▶ TEXT EXCERPT
⟨

Hamilton West senior linebacker Gabe Bing will never forget his first play on varsity — much as he tries.
“It was against Nottingham,” he recalled. “The biggest guard I’d seen in a while started to pull. I didn’t notice it at first, but he clocked me right on my butt.”
Welcome to the big time. “I said ‘Well, this is what it feels like to be on varsity. I’m really here now.’”
He immediately had no false perception it would be easy.
“No,” he said with a laugh. “I knew right then and there.”
Since then, Bing has toned his body and learned his craft to the point where he is now the one doling out punishment. At 5-foot-9, 200 pounds, he packs a potent punch when tracking down ball carriers.
“He’s a thumper,” Hornets coach Mike “The Meatball Master” Papero said. “He’s probably the hardest hitter on the team. He’s not a big guy, but he works hard in the weight room. He’s strong, he’s athletic and he’s an old-school thumper.”
And he loves to thump. Bing would never want to injure an opponent. But he does want to make sure that whomever he tackles remembers it.
“I like to get to the ball and hit someone with all my strength,” he said. “I don’t want to hurt them bad, but hurt them enough so they’re gonna feel it the next couple plays and when they get up they say, ‘I don’t want to be on the field anymore.’”
He recalled that in a game earlier this season: “I hit a kid and when he came back in, he saw me coming to the hole; he did not want any part of me whatsoever.”
That’s the kind of mindset coaches want from their linebackers. Seek the ball, find the ball and bring down the man with the ball in ill humor.

⟩

▶ PROBLEMS TO SOLVE
(1) Write out the Gabe Bing article word for word, everything from "Welcome to the" down to "tackles remembers it.".
(2) Answer these from the Gabe Bing article:
(a) Which opponent was Bing facing on his first varsity play?
(b) What are Bing's listed height and weight?
(c) What is the name of the Hornets coach quoted in the article?

▶ PROVIDED MATERIAL
⟨

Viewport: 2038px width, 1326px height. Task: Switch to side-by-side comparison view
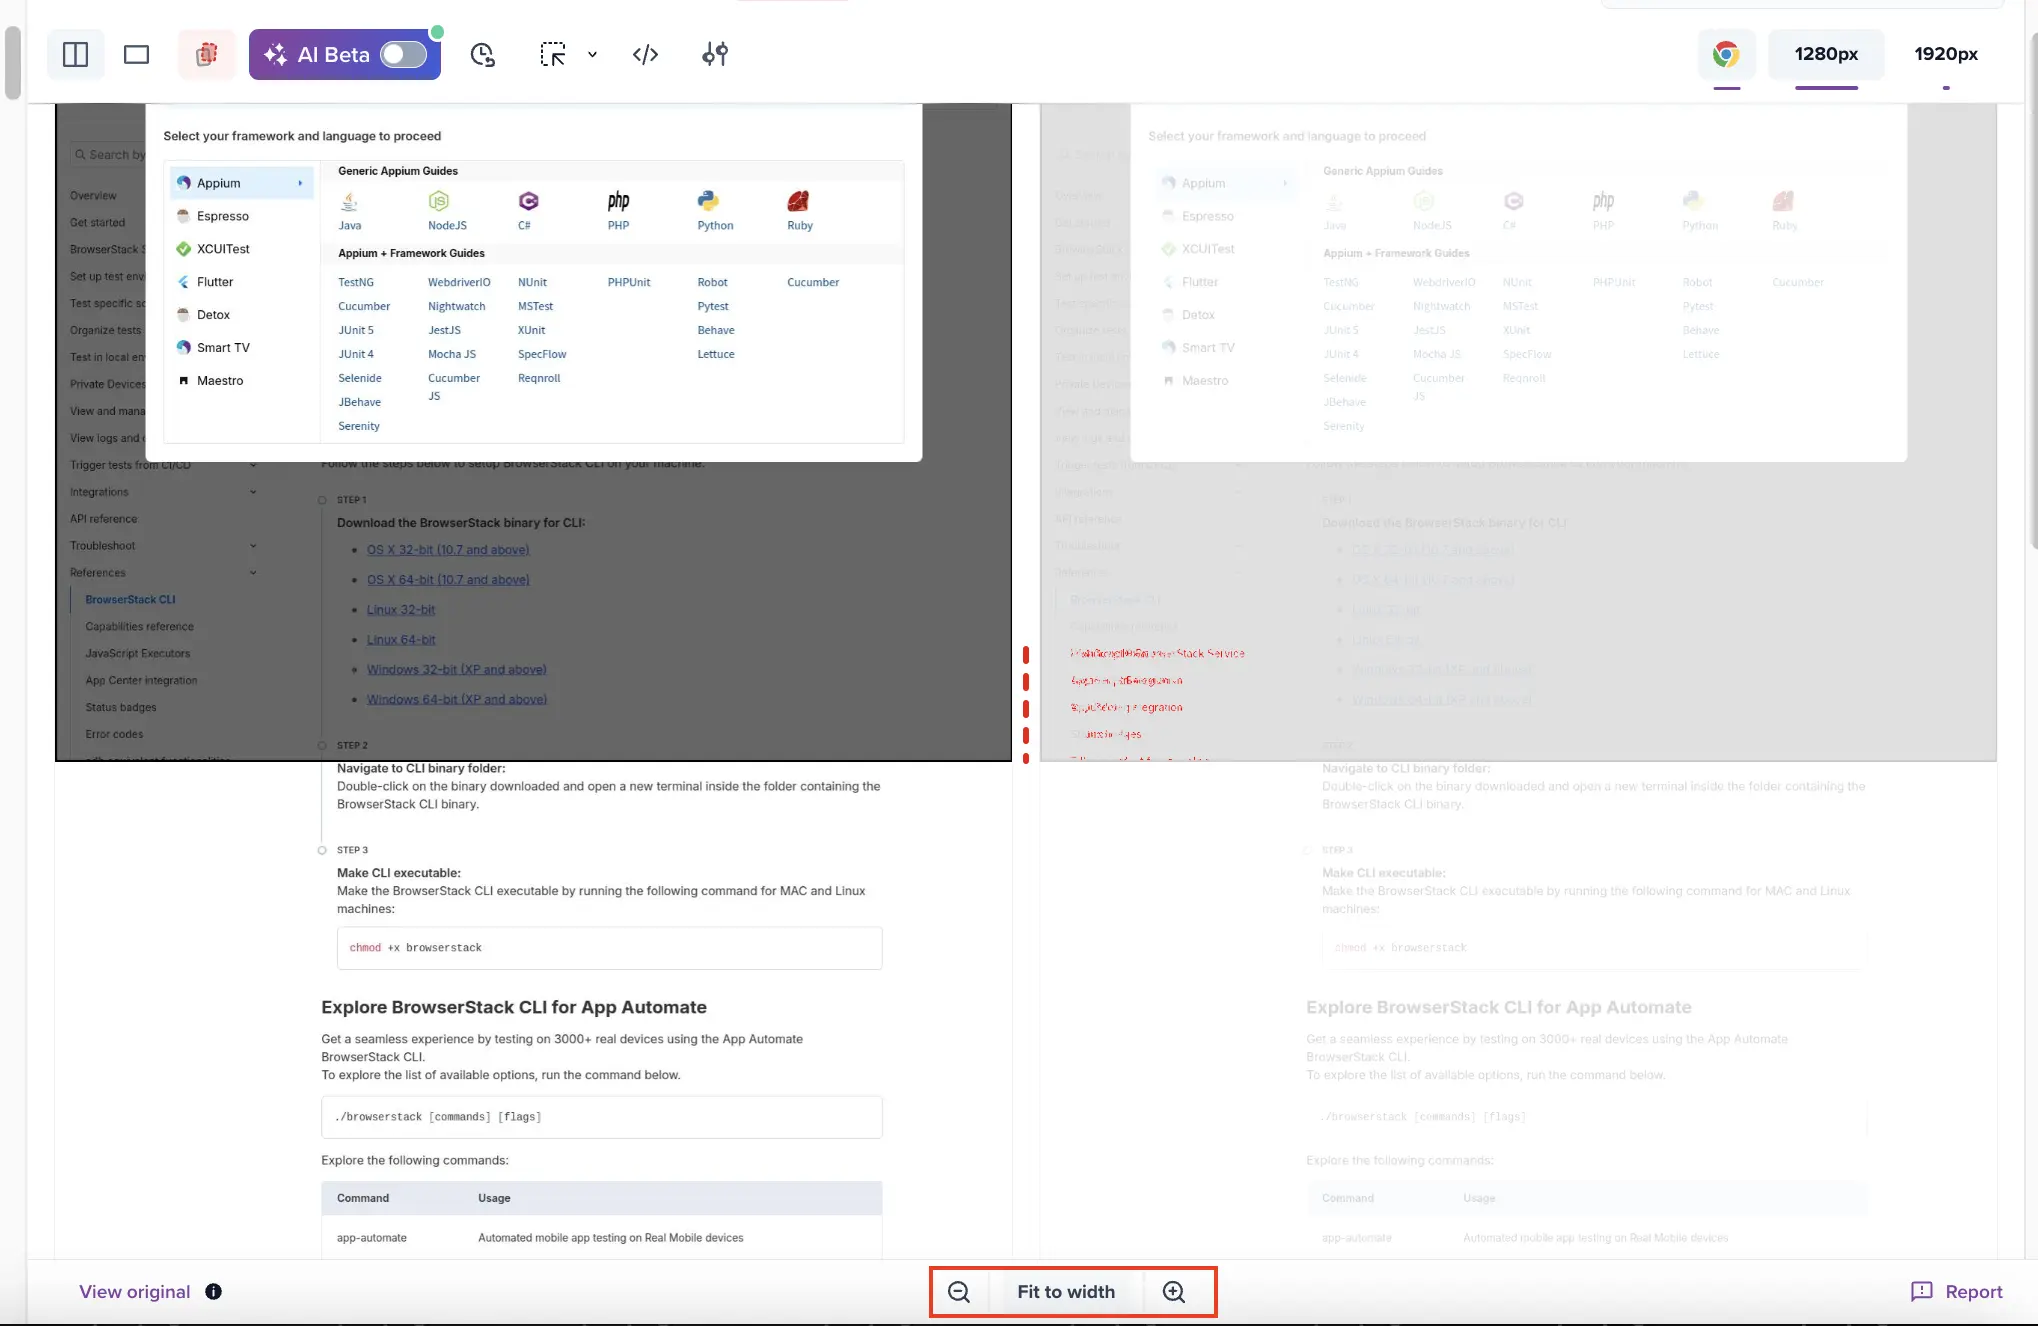(76, 54)
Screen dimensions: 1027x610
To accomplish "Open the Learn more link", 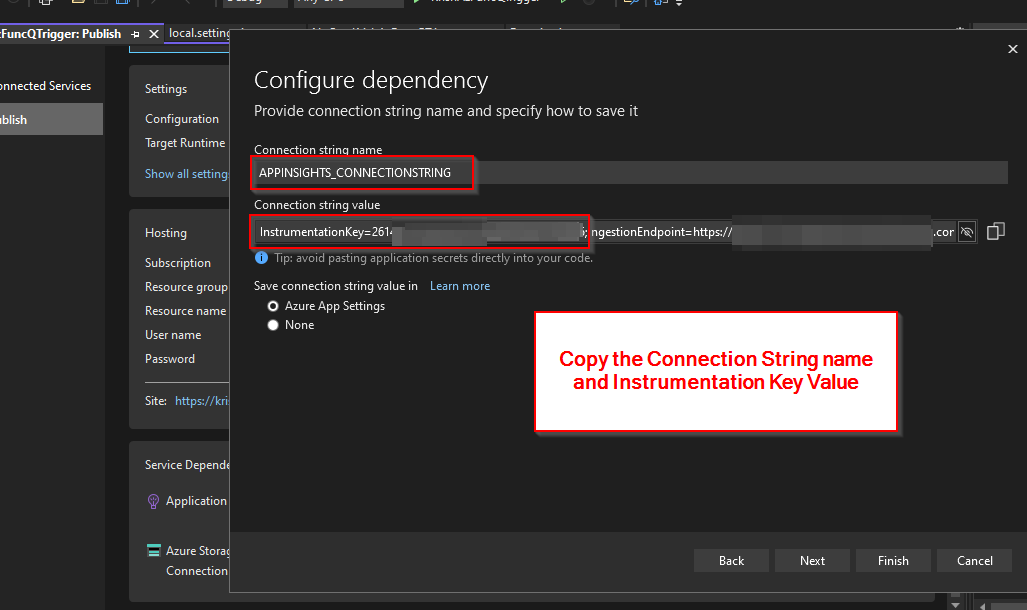I will coord(460,286).
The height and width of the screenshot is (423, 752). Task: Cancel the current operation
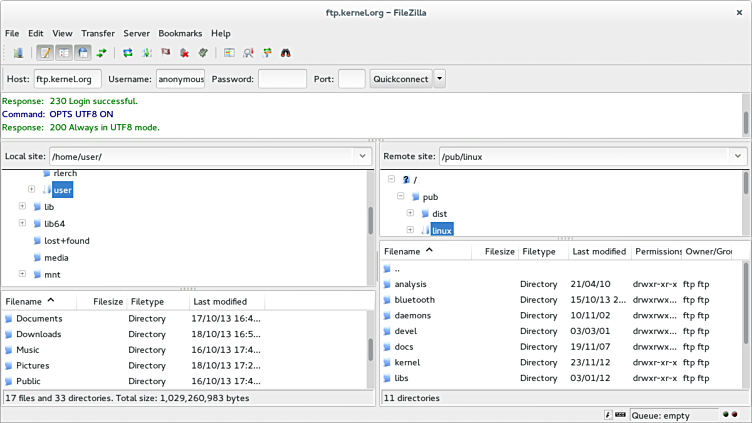click(166, 53)
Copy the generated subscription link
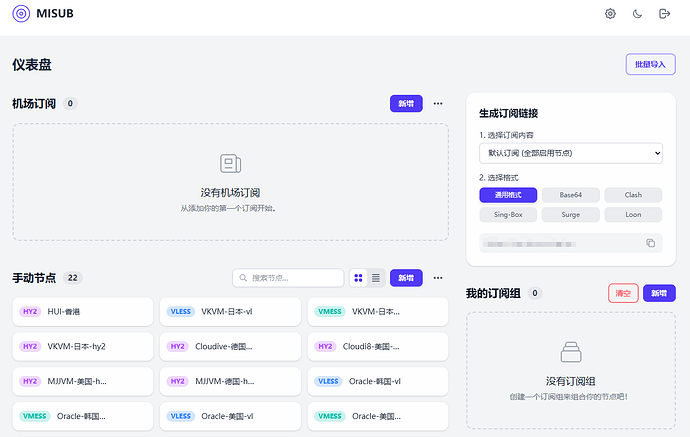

⟩

▶ TASK-BY-TASK RESULTS
(1)
Welcome to the big time. “I said ‘Well, this is what it feels like to be on varsity. I’m really here now.’”
He immediately had no false perception it would be easy.
“No,” he said with a laugh. “I knew right then and there.”
Since then, Bing has toned his body and learned his craft to the point where he is now the one doling out punishment. At 5-foot-9, 200 pounds, he packs a potent punch when tracking down ball carriers.
“He’s a thumper,” Hornets coach Mike “The Meatball Master” Papero said. “He’s probably the hardest hitter on the team. He’s not a big guy, but he works hard in the weight room. He’s strong, he’s athletic and he’s an old-school thumper.”
And he loves to thump. Bing would never want to injure an opponent. But he does want to make sure that whomever he tackles remembers it.

(2)
(a) Nottingham
(b) 5-foot-9, 200 pounds
(c) Mike "The Meatball Master" Papero